Cells were stained with FITC-labelled BC-15 aptamer (Upper row) or FITC-labelled random control aptamer (Middle row, green). All the cells were counter stained with 0.25% Evans blue for 10 min to reveal whole-cell morphology (red). Lower row show CK immunofluorescence staining of different types of cancer cells. These cultured cells were trypsinized, dropped onto the coated glass slides, followed by staining with Alexa 594 labelled anti-CK18 antibody, and counter stained with DAPI. PL45, pancreatic adenocarcinoma cell; MCF-7, breast cancer cell; A549, lung carcinoma cell; MDA-MB-231, breast cancer cell; HT-29, colon adenocarcinoma cell; MCF10A, non-tumourigenic immortalised mammary epithelial cells. Scale bar, 20μm.
Fig 2CTCs identified in pancreatic cancer patient peripheral blood by BC-15.
(A) BC-15+ (green) and CK18+ (red) signals coincided in both PL-45 cells (Upper row) and CTCs from pancreatic cancer patients (Lower row). (B) Morphology of dispersed CTCs from pancreatic cancer patients identified by immunofluorescence staining. CTCs were demonstrated as CD45–cells with BC-15+ nuclei (green) and the arrows in the bottom images of panel A indicat the white blood cells (CD45+, red). (C) Clustered CTCs recognized by BC-15 in blood samples from pancreatic cancer patients. White arrows indicate leukocytes (CD45+). (D) Immunofluorescence of a BC-15+ cells (noted by yellow arrow) was quenched and the same slide was subjected to FISH using a CEP8 probe. BC-15+ cell had a chromosome 8 aberration (7 copies), whereas the background leukocyte was diploid for chromosome 8 (white arrow). The cell indicated by green arrow was not classified as CTC because of its positivity for both BC-15 and CD45. Scale bars, 10μm.
CTCs detection in patient samples using BC-15 aptamer versus anti-CK.

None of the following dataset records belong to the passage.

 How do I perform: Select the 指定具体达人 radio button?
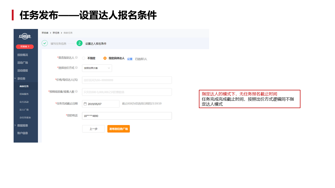[x=105, y=58]
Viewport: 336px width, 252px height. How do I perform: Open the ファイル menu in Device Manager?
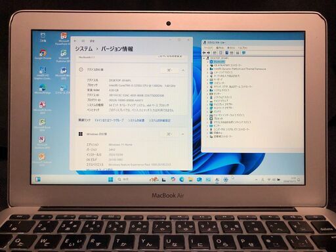click(x=208, y=48)
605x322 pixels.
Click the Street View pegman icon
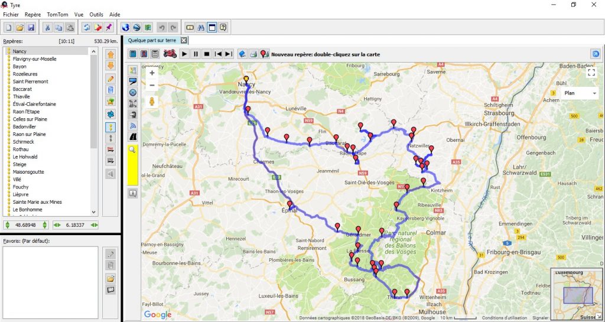point(152,101)
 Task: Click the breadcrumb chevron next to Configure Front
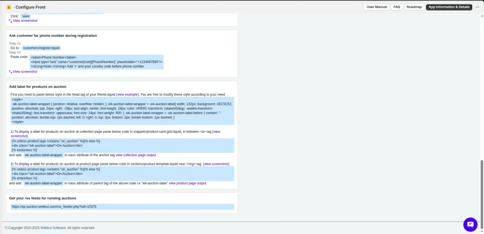point(14,7)
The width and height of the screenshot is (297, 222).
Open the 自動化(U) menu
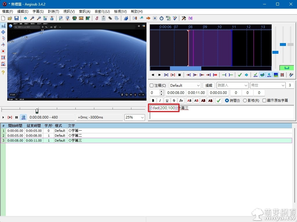(x=102, y=12)
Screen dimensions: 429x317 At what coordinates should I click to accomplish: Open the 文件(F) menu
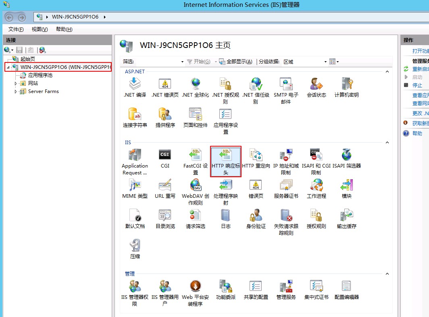(x=16, y=29)
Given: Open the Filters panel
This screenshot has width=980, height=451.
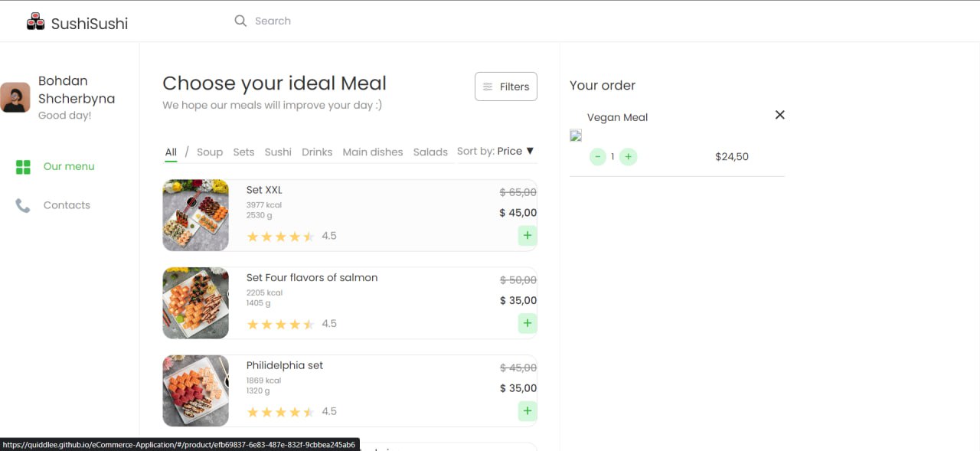Looking at the screenshot, I should [x=506, y=87].
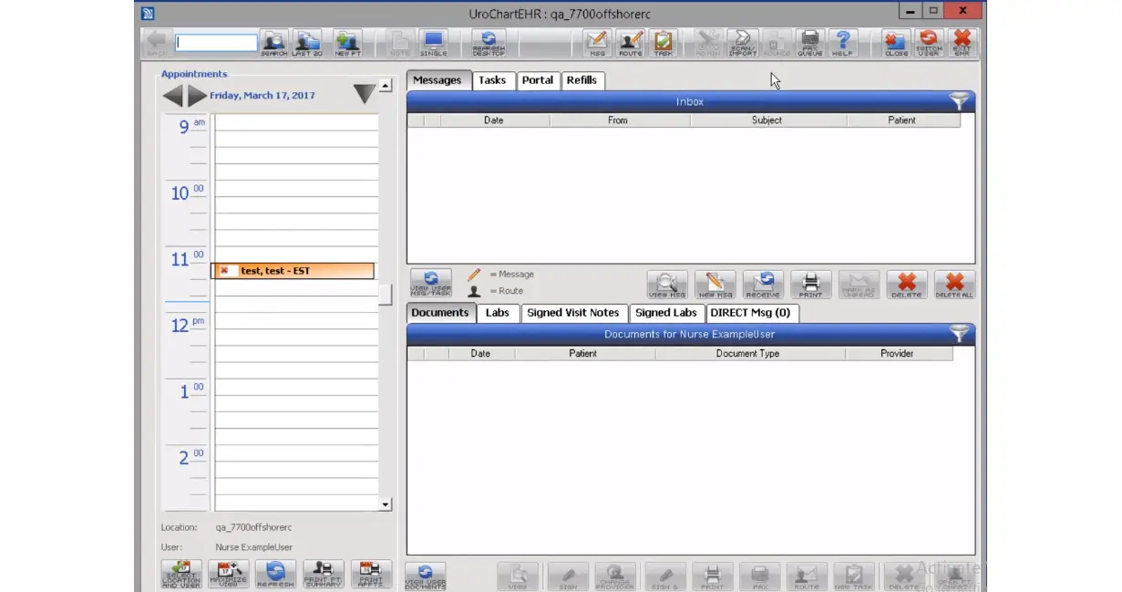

| Patient ID | Sex | Age | Diagnosis | CTC number | |
|---|---|---|---|---|---|
| BC-15 | Anti-CK | ||||
| 317h | M | 68 | PDA (S) | 0 | 1 |
| 323h | M | 54 | PDA (S) | 1 | 0 |
| 324h | M | 67 | PDA (S) | 0 | 0 |
| 325q | M | 59 | PDA (S) | 0 | 0 |
| 329q | M | 56 | PDA (S) | 30 | 2 |
| 330q | F | 51 | SPT (S) | 12 | 4 |
| 332q | F | 56 | PDA (F) | 50 | 28 |
| 332h | F | 56 | PDA (F) | 100 | 108 |
| 334q | F | 59 | PDA (F) | 3 | 4 |
| 334h | F | 59 | PDA (F) | 23 | 126 |
| 335q | M | 35 | Malignant (PET) | 10 | 5 |
| 337q | M | 78 | PDA (F) | 4 | 3 |
| 339q | M | 53 | PDA (F) | 45 | 68 |
| 339h | M | 53 | PDA (F) | 0 | 1 |
| 341q | F | 68 | PDA (S) | 8 | 36 |
a: PDA, pancreatic ductal adenocarcinoma; SPT, solid pseudopapillary tumor of the pancreas; PET, pancreatic endocrine tumor.
b: S, surgical biopsy; F, fine needle aspiration; PET, positron emission tomography.